I tarried for only a moment, then cantered over to the tree. Poking my head around it, I watched him as he ambled twenty yards ahead down a shaded path. When he had gone another fifteen yards, I started to stalk him.

Another hundred yards in, he turned to the right. When I reached the spot, I saw that here the path met a crumbling stone wall, one built back in colonial times, probably, by settlers in their pre-tomahawk stage. The irregularly rounded black rocks were splotched with gray lichen and furred with a moss so green it seemed to glow.

And there was William, bounding from stone to stone atop the wall, skimming from shade to light down the tunnel of trees. And then, abruptly, he sprang off to the left.

Hurrying now, afraid I had lost him, I ran awkwardly along the stones, squinting through the foliage. And saw it, off to the side: a flutter of white among the trees. William's shirt.

I rushed down the path till I had him in sight once more and then, relaxing for the first time, began to notice that the forest was not so dim and dark after all; not so grim, so monolithic. It was open and inviting; it was luminous. All around me, gold danced with green. Sunlight wheeled down through the treetops, splashed against the leaves, washed across the grasses and the wildflowers. Butterflies floated and swooped; slim slight dragonflies with iridescent eyes hovered and darted and hovered again. The pale-brown leaves atop the ground, speckled bright yellow by the sun, looked soft enough to sleep on.

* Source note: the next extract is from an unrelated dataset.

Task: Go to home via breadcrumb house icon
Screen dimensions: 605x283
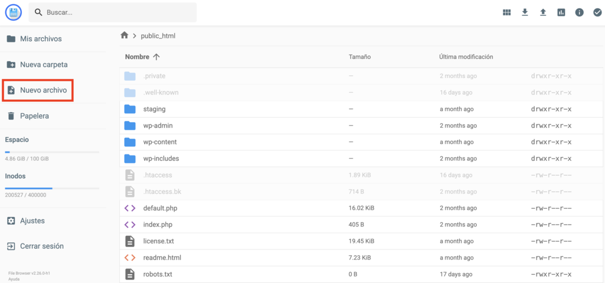Action: click(x=124, y=35)

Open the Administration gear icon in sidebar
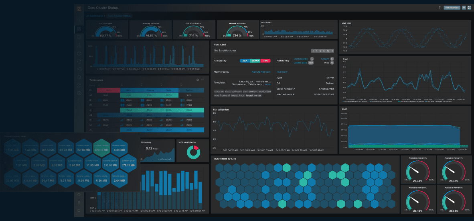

More trees lived here than I would have believed possible. I would not know all their names until much later, but I saw hickories as tall and straight as the masts of ships, gnarled crabapples, shaggy sycamores, delicate dogwoods and their white flowers, each petal tipped with a droplet of dark brown. (The blood of Jesus, my grandmother said.) There were thickets of mountain laurel and honeysuckle. Silver birches, their peeling bark as fragile as onionskin, arched skyward and then dipped their branches toward the earth as though (so Mr. Frost has pointed out) they had been ridden there by the exultant swing of laughing boys.

It was, in short, an Enchanted Place, and, like any other princess in such a locale, I very shortly became lost. William was no longer in sight, and I was no longer certain that the path I followed was the one he had taken. I made tentative forays in several directions; but no William. At last, giving way to panic, I called out his name. No answer. Called it out again. No answer.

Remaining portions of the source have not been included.